Work request
The full set of entries below is to be returned unchanged.

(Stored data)
━━━━━━

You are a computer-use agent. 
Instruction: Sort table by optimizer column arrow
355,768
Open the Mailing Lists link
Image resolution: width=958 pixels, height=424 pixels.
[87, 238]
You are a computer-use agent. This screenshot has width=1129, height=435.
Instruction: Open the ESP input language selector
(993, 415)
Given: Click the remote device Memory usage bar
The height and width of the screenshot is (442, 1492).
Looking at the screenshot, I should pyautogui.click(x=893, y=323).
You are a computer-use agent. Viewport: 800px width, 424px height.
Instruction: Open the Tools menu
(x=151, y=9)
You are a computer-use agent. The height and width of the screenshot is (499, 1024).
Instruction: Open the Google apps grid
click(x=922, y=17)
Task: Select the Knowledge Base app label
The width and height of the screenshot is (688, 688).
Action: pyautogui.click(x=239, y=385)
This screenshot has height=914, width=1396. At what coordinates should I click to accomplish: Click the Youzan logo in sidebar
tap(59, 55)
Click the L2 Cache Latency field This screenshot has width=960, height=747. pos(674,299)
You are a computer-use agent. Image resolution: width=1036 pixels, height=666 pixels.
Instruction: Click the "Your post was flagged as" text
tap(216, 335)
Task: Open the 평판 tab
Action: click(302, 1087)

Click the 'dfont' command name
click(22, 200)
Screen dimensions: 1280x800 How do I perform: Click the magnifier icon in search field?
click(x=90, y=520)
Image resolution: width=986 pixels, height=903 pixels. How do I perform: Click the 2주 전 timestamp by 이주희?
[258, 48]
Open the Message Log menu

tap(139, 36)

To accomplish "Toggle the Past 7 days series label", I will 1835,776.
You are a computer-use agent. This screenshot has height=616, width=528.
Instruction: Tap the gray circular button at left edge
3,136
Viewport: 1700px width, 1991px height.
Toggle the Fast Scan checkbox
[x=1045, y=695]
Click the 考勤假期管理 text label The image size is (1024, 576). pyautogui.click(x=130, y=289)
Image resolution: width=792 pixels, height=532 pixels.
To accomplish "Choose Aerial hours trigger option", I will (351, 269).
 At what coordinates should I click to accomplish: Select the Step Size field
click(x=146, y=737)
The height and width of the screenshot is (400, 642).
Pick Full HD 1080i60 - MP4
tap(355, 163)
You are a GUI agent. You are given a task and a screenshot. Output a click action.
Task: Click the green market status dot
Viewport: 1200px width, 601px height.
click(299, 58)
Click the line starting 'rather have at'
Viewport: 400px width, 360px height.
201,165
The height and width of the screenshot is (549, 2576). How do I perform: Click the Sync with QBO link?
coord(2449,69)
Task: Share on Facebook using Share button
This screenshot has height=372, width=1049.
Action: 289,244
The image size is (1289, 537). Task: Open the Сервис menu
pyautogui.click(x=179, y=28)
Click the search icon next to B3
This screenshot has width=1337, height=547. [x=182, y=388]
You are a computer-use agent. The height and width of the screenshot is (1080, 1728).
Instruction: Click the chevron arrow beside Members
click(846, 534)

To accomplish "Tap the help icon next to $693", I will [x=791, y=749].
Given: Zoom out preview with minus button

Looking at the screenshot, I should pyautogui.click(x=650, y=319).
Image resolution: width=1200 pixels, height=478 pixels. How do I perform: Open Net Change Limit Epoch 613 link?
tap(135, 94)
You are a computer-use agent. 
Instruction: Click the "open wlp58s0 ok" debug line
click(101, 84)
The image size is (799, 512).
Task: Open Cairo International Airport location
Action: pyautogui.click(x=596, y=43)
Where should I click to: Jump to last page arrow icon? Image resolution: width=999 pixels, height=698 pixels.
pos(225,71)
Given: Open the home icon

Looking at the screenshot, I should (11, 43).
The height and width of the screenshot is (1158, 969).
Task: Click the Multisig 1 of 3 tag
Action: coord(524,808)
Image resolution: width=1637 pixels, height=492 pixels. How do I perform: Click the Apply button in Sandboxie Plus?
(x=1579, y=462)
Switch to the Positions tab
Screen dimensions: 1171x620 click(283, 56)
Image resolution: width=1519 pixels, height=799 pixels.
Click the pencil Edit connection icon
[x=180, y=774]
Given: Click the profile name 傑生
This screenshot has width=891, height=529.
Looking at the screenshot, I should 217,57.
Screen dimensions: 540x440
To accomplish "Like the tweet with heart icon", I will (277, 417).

━━━━━━

Answer section
You are a computer-use agent. 
Instruction: Sort table by optimizer column arrow
355,768
Open the Mailing Lists link
Image resolution: width=958 pixels, height=424 pixels.
[87, 238]
You are a computer-use agent. This screenshot has width=1129, height=435.
Instruction: Open the ESP input language selector
(993, 415)
Given: Click the remote device Memory usage bar
The height and width of the screenshot is (442, 1492).
Looking at the screenshot, I should pyautogui.click(x=893, y=323).
You are a computer-use agent. Viewport: 800px width, 424px height.
Instruction: Open the Tools menu
(x=151, y=9)
You are a computer-use agent. The height and width of the screenshot is (499, 1024).
Instruction: Open the Google apps grid
click(x=922, y=17)
Task: Select the Knowledge Base app label
The width and height of the screenshot is (688, 688).
Action: pyautogui.click(x=239, y=385)
This screenshot has height=914, width=1396. At what coordinates should I click to accomplish: Click the Youzan logo in sidebar
tap(59, 55)
Click the L2 Cache Latency field This screenshot has width=960, height=747. pos(674,299)
You are a computer-use agent. Image resolution: width=1036 pixels, height=666 pixels.
Instruction: Click the "Your post was flagged as" text
tap(216, 335)
Task: Open the 평판 tab
Action: click(302, 1087)

Click the 'dfont' command name
click(22, 200)
Screen dimensions: 1280x800 How do I perform: Click the magnifier icon in search field?
click(x=90, y=520)
Image resolution: width=986 pixels, height=903 pixels. How do I perform: Click the 2주 전 timestamp by 이주희?
[258, 48]
Open the Message Log menu

tap(139, 36)

To accomplish "Toggle the Past 7 days series label", I will 1835,776.
You are a computer-use agent. This screenshot has height=616, width=528.
Instruction: Tap the gray circular button at left edge
3,136
Viewport: 1700px width, 1991px height.
Toggle the Fast Scan checkbox
[x=1045, y=695]
Click the 考勤假期管理 text label The image size is (1024, 576). pyautogui.click(x=130, y=289)
Image resolution: width=792 pixels, height=532 pixels.
To accomplish "Choose Aerial hours trigger option", I will (351, 269).
 At what coordinates should I click to accomplish: Select the Step Size field
click(x=146, y=737)
The height and width of the screenshot is (400, 642).
Pick Full HD 1080i60 - MP4
tap(355, 163)
You are a GUI agent. You are given a task and a screenshot. Output a click action.
Task: Click the green market status dot
Viewport: 1200px width, 601px height.
click(299, 58)
Click the line starting 'rather have at'
Viewport: 400px width, 360px height.
201,165
The height and width of the screenshot is (549, 2576). How do I perform: Click the Sync with QBO link?
coord(2449,69)
Task: Share on Facebook using Share button
This screenshot has height=372, width=1049.
Action: 289,244
The image size is (1289, 537). Task: Open the Сервис menu
pyautogui.click(x=179, y=28)
Click the search icon next to B3
This screenshot has width=1337, height=547. [x=182, y=388]
You are a computer-use agent. The height and width of the screenshot is (1080, 1728).
Instruction: Click the chevron arrow beside Members
click(846, 534)

To accomplish "Tap the help icon next to $693", I will [x=791, y=749].
Given: Zoom out preview with minus button

Looking at the screenshot, I should pyautogui.click(x=650, y=319).
Image resolution: width=1200 pixels, height=478 pixels. How do I perform: Open Net Change Limit Epoch 613 link?
tap(135, 94)
You are a computer-use agent. 
Instruction: Click the "open wlp58s0 ok" debug line
click(101, 84)
The image size is (799, 512).
Task: Open Cairo International Airport location
Action: pyautogui.click(x=596, y=43)
Where should I click to: Jump to last page arrow icon? Image resolution: width=999 pixels, height=698 pixels.
pos(225,71)
Given: Open the home icon

Looking at the screenshot, I should (11, 43).
The height and width of the screenshot is (1158, 969).
Task: Click the Multisig 1 of 3 tag
Action: coord(524,808)
Image resolution: width=1637 pixels, height=492 pixels. How do I perform: Click the Apply button in Sandboxie Plus?
(x=1579, y=462)
Switch to the Positions tab
Screen dimensions: 1171x620 click(283, 56)
Image resolution: width=1519 pixels, height=799 pixels.
Click the pencil Edit connection icon
[x=180, y=774]
Given: Click the profile name 傑生
This screenshot has width=891, height=529.
Looking at the screenshot, I should 217,57.
Screen dimensions: 540x440
To accomplish "Like the tweet with heart icon", I will (277, 417).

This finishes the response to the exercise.